> What you are asked to do
From the line that contains "Click the Date of Birth label" to the final line of the entries, return every line exactly and leave out all others.

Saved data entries
★ ★ ★ ★ ★ ★ ★

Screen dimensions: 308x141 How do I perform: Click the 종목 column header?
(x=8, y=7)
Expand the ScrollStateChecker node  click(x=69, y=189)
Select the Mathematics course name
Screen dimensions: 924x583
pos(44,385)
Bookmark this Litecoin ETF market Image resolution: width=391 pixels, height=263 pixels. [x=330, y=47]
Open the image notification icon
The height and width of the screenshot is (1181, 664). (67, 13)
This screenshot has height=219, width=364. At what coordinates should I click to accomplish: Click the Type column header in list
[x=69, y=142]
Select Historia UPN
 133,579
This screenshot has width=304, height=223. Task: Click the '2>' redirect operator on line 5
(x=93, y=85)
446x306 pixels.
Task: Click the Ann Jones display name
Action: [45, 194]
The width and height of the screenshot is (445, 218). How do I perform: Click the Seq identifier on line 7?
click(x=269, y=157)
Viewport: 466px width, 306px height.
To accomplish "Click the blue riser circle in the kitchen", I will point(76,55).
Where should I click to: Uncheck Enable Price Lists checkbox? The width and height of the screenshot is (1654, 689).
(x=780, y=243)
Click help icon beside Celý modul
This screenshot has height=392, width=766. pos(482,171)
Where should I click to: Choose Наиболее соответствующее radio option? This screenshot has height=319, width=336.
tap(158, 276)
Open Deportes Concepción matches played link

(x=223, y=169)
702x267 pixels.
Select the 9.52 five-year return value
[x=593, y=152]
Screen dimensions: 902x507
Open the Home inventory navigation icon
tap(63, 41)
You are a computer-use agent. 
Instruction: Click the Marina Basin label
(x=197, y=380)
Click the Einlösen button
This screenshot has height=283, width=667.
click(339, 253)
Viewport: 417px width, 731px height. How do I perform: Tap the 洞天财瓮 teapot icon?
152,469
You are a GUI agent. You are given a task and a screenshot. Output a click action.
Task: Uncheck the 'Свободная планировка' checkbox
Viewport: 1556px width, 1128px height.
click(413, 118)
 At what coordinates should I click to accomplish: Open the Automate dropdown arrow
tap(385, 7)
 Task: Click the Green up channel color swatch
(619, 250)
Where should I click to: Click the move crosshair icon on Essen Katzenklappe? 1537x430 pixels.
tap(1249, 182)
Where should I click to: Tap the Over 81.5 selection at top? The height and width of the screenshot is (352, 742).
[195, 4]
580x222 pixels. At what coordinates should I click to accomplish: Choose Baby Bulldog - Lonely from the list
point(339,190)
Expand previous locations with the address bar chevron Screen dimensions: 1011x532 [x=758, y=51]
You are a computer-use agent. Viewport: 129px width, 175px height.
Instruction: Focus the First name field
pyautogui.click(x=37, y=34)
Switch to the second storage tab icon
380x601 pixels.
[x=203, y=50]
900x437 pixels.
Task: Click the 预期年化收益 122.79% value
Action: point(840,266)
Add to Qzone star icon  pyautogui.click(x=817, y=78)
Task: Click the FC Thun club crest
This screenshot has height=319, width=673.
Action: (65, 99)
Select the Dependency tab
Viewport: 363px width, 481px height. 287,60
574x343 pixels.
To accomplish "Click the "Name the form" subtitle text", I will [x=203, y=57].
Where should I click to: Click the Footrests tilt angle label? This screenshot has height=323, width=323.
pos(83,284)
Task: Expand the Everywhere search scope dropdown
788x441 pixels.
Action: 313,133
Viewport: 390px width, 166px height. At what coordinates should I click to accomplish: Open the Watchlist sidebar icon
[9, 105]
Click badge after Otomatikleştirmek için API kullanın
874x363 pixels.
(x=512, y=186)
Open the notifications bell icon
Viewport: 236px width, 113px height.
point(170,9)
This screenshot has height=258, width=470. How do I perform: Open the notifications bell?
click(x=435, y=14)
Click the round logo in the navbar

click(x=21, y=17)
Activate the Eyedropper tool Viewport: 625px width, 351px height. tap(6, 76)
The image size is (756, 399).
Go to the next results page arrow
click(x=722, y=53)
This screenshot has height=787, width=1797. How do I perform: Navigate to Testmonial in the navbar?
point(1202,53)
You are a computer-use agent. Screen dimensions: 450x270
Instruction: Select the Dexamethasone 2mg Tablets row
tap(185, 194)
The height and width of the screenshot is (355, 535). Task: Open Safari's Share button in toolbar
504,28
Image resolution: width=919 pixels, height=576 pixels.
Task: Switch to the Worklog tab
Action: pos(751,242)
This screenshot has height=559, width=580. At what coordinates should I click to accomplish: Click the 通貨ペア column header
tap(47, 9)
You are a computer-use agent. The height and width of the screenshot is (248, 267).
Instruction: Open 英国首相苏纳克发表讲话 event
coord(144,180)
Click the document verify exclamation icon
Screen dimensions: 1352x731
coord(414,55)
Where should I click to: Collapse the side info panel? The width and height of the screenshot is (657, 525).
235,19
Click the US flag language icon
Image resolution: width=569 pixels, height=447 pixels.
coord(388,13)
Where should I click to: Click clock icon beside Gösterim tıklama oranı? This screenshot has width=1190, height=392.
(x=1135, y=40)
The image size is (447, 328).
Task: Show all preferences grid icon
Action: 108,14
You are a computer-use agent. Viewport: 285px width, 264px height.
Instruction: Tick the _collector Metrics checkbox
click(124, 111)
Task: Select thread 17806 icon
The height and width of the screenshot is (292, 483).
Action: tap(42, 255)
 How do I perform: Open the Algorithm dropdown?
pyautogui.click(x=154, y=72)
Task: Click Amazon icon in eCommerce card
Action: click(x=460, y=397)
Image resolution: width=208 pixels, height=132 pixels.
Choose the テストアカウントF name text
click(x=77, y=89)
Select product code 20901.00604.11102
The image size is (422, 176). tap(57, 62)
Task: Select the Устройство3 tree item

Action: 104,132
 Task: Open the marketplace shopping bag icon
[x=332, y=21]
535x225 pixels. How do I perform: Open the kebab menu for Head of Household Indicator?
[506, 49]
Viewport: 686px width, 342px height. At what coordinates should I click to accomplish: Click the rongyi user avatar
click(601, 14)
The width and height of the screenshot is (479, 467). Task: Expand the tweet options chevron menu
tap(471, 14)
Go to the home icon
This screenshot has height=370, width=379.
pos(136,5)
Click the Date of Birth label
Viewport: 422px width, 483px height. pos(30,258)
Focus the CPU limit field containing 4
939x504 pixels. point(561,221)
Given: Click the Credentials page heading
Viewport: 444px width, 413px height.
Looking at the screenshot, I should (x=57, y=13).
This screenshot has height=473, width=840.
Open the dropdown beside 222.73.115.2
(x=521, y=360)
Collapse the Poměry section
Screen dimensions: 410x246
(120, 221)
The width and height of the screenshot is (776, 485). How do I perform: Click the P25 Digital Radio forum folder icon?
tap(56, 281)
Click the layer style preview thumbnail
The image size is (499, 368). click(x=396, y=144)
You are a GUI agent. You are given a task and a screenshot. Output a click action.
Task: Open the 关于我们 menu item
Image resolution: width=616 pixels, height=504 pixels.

★ ★ ★ ★ ★ ★ ★

> Output of the exercise
Click the Date of Birth label
Viewport: 422px width, 483px height. pos(30,258)
Focus the CPU limit field containing 4
939x504 pixels. point(561,221)
Given: Click the Credentials page heading
Viewport: 444px width, 413px height.
Looking at the screenshot, I should (x=57, y=13).
This screenshot has height=473, width=840.
Open the dropdown beside 222.73.115.2
(x=521, y=360)
Collapse the Poměry section
Screen dimensions: 410x246
(120, 221)
The width and height of the screenshot is (776, 485). How do I perform: Click the P25 Digital Radio forum folder icon?
tap(56, 281)
Click the layer style preview thumbnail
The image size is (499, 368). click(x=396, y=144)
You are a GUI agent. You are given a task and a screenshot. Output a click action.
Task: Open the 关于我们 menu item
Image resolution: width=616 pixels, height=504 pixels.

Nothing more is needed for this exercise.